▶ [Aim of the task] According to the passage on the House of Government, why were the apartment furnishings heavy, dark, and boxy? Answer in one to three sentences.

▶ [Excerpted passage]
------------------------------------------------
Permits to live in the House of Government were bestowed upon the most un-ordinary of people: members of the government and the Central Committee of the Communist Party, diplomats, and top-ranking military leaders. And their housing was in keeping with their positions. The apartments were, on the whole, rather large: 4-5 rooms, 100-200 square meters (1,100-2,200 ft2), with high ceilings, wide doorways, a spacious entry hall, and huge windows, including in the bathroom.
The House was connected to a gas main: it had central heating and hot water – luxuries that the overwhelming majority of the country’s population could not even dream of in 1931. There was a radio and telephone in every apartment (connected to the capital’s first automatic telephone station), and clocks were installed in the courtyards and entrances. Along with luxurious elevators for the residents, there were also ones for freight. And the large apartments had a small room for servants, or, in the kitchen, a fold-down board where a domestic servant might sleep.
The apartments were turnkey, in the sense that they were furnished, with interior design by Iofan himself. Heavy, dark, and boxy, the furnishings were consistent with the design of the House of Government as a whole; their weightiness was in keeping with the onerous responsibilities the building’s residents bore.
------------------------------------------------
[Stored entries]
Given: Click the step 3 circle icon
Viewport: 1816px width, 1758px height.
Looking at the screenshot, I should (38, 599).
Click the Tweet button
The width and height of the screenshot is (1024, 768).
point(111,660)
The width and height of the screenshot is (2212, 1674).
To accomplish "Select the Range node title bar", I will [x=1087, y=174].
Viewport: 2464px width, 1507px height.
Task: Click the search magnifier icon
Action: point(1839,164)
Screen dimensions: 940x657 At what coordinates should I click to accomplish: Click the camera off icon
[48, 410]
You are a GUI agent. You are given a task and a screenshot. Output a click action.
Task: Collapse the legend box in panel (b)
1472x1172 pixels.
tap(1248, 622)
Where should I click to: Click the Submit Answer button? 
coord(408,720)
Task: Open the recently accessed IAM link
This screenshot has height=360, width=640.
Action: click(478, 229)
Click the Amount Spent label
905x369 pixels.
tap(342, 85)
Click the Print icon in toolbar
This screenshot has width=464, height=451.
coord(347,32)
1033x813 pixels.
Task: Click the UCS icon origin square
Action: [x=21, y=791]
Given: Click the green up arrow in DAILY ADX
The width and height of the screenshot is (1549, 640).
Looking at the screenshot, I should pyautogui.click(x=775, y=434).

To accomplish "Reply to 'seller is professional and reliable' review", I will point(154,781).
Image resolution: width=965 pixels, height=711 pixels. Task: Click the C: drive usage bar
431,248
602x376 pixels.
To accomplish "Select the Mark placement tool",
------------------------------------------------
▶ [The solution] The furnishings matched the design of the House of Government as a whole. Their weightiness also reflected the onerous responsibilities borne by the building's residents.